▶ [TASK]:
Lay out the lines of the items as a numbered list, starting at the first line of the items and ending at the line containing "click(x=1668, y=120)", with both of those lines included. Leave out any blank lines.

▶ [MATERIAL]:
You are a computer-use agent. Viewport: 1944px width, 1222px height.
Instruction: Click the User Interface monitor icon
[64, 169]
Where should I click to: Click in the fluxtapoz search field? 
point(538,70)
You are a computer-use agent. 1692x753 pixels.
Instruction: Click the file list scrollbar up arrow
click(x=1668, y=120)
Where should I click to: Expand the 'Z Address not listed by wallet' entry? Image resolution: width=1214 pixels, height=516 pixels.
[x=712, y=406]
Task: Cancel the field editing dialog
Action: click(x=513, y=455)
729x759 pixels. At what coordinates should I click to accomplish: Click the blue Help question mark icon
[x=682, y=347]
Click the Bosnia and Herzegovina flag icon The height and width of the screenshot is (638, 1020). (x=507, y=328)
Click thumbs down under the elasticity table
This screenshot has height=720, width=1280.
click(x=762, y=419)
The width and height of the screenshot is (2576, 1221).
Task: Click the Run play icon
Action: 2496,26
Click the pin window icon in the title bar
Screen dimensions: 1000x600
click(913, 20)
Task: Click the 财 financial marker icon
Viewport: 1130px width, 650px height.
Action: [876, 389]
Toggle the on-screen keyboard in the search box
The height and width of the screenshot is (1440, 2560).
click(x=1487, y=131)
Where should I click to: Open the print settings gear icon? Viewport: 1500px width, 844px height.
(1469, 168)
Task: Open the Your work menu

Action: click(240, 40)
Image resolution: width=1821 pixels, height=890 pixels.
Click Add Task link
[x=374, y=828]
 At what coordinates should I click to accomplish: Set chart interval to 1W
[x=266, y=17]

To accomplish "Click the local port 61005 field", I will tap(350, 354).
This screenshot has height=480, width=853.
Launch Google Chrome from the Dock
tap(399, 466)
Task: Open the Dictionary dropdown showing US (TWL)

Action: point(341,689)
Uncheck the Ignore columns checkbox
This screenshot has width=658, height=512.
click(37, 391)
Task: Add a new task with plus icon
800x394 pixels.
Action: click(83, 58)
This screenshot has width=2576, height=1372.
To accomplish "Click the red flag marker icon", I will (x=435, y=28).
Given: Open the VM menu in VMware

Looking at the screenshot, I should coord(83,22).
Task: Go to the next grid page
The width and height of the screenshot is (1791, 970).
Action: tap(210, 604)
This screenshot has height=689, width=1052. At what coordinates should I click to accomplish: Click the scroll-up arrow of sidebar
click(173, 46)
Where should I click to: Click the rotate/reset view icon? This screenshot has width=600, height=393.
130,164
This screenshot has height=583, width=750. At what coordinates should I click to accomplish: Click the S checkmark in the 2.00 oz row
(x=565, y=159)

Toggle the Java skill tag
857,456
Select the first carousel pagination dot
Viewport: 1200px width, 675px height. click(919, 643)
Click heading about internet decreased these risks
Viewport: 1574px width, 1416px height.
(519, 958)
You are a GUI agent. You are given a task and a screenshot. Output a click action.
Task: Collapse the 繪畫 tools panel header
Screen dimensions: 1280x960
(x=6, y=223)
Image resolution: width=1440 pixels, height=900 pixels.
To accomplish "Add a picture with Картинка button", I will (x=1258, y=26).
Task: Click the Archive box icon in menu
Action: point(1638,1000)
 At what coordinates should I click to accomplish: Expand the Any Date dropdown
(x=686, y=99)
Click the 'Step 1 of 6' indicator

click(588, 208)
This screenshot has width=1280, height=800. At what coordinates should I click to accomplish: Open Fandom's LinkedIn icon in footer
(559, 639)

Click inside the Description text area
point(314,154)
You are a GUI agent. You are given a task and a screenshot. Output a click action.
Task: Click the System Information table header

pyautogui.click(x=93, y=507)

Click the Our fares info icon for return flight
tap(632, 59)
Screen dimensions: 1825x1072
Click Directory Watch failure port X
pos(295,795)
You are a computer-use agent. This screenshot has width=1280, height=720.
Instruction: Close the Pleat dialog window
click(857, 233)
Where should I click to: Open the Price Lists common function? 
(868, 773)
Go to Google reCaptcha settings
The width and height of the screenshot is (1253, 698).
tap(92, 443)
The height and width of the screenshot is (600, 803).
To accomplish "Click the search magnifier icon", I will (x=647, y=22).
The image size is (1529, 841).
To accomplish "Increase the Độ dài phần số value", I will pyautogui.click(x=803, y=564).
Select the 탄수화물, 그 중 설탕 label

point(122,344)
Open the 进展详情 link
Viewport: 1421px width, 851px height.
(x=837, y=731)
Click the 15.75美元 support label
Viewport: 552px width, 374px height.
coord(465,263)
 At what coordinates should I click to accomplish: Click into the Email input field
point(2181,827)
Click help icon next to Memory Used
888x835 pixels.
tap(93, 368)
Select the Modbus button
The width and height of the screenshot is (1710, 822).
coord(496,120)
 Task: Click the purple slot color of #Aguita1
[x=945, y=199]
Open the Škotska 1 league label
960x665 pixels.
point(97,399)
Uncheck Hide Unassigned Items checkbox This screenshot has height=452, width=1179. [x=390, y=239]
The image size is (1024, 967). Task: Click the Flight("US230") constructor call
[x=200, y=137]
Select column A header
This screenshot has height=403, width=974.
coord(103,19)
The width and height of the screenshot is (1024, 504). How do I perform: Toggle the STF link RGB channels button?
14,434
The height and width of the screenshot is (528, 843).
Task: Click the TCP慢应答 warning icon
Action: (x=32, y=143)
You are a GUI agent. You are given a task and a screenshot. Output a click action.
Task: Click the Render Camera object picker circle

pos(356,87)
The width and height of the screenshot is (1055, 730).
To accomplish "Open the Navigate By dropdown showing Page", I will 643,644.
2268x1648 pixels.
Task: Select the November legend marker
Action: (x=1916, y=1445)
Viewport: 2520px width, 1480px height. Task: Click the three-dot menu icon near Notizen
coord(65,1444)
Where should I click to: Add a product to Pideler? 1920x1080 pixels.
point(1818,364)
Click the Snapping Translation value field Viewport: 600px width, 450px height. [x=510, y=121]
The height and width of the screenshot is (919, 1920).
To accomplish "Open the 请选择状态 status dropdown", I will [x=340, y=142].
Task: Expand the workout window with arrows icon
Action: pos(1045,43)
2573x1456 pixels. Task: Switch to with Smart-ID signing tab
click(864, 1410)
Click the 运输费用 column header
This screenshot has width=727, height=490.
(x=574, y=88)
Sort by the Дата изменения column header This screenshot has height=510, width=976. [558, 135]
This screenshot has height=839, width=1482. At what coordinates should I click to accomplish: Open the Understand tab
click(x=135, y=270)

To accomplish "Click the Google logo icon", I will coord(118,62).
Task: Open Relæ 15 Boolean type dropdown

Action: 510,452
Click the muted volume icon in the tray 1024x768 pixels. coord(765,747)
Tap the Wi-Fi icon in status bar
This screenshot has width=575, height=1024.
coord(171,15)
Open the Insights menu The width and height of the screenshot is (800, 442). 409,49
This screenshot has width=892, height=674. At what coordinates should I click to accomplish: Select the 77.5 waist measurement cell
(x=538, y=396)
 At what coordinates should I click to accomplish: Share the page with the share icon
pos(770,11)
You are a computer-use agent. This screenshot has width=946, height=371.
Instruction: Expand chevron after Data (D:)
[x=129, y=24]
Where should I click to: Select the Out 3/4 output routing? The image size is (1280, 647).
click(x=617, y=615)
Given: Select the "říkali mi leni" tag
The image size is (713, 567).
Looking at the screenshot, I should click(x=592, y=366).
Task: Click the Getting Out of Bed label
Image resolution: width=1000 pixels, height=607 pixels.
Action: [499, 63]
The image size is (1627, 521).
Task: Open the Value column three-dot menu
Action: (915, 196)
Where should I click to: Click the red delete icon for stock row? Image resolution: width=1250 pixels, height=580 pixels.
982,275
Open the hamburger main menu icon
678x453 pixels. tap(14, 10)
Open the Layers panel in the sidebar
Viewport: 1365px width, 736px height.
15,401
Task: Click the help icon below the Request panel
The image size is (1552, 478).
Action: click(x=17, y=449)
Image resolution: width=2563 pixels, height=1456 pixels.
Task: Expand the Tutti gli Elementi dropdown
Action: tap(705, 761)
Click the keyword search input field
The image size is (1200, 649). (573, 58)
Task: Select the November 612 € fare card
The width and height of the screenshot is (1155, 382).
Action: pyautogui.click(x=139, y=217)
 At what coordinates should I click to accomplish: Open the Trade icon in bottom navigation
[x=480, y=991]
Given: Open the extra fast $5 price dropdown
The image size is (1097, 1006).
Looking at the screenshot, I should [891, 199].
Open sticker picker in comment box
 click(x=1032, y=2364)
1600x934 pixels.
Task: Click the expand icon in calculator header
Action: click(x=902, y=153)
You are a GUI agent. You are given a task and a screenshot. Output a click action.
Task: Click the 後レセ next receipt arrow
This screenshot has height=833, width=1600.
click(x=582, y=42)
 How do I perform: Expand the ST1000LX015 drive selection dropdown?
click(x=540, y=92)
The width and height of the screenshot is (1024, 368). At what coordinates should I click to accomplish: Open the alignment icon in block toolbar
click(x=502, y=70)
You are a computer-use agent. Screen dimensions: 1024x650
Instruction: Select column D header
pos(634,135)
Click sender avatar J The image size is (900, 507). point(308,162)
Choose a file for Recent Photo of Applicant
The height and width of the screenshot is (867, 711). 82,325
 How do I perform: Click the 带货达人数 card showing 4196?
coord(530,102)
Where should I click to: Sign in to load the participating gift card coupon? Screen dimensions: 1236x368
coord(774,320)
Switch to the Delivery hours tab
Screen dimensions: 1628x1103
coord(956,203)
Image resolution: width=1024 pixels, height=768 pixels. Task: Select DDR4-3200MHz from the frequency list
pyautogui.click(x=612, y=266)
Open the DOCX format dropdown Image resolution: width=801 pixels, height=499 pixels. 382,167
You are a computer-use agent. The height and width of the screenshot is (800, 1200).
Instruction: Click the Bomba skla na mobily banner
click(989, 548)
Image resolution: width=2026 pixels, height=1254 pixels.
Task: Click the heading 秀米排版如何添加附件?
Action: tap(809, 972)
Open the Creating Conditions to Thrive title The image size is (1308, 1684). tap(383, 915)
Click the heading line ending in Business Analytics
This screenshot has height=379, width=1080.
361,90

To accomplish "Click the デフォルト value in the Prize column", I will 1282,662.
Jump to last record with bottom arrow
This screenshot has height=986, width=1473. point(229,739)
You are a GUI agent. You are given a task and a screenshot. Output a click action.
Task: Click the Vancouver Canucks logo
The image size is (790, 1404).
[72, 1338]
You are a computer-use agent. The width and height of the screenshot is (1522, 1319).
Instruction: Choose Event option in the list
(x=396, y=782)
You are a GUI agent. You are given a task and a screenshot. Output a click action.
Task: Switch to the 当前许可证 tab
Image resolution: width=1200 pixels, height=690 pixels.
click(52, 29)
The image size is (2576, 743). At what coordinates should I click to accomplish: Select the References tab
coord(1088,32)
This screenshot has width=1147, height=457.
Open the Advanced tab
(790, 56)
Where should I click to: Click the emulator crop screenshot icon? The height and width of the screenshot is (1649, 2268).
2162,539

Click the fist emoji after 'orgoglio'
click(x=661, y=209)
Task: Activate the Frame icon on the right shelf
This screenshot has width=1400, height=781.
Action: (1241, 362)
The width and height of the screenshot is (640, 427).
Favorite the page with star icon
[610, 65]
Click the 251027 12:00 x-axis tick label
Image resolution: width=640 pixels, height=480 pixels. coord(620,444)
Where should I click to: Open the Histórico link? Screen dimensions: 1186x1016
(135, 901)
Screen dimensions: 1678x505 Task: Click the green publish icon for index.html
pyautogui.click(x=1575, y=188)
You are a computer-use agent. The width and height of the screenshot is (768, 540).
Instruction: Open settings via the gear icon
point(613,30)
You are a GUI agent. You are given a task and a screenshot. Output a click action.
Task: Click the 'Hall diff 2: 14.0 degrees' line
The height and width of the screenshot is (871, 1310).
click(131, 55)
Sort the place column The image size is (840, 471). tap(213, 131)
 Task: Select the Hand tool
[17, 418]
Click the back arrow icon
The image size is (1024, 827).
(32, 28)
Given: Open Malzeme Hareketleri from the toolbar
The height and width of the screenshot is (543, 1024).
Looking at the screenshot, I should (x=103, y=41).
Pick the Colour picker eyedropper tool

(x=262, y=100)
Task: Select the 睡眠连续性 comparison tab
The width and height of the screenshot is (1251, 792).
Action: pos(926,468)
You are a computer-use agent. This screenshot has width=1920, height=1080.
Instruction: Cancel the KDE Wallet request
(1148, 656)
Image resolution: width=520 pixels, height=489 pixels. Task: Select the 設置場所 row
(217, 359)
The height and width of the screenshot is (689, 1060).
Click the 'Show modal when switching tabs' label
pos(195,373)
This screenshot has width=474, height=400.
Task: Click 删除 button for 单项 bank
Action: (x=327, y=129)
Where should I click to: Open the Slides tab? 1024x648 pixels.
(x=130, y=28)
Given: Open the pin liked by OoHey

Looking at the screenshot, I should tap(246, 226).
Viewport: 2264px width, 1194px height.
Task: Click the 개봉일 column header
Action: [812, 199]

▶ [RESPONSE TO THE TASK]:
1. You are a computer-use agent. Viewport: 1944px width, 1222px height.
2. Instruction: Click the User Interface monitor icon
3. [64, 169]
4. Where should I click to: Click in the fluxtapoz search field? 
5. point(538,70)
6. You are a computer-use agent. 1692x753 pixels.
7. Instruction: Click the file list scrollbar up arrow
8. click(x=1668, y=120)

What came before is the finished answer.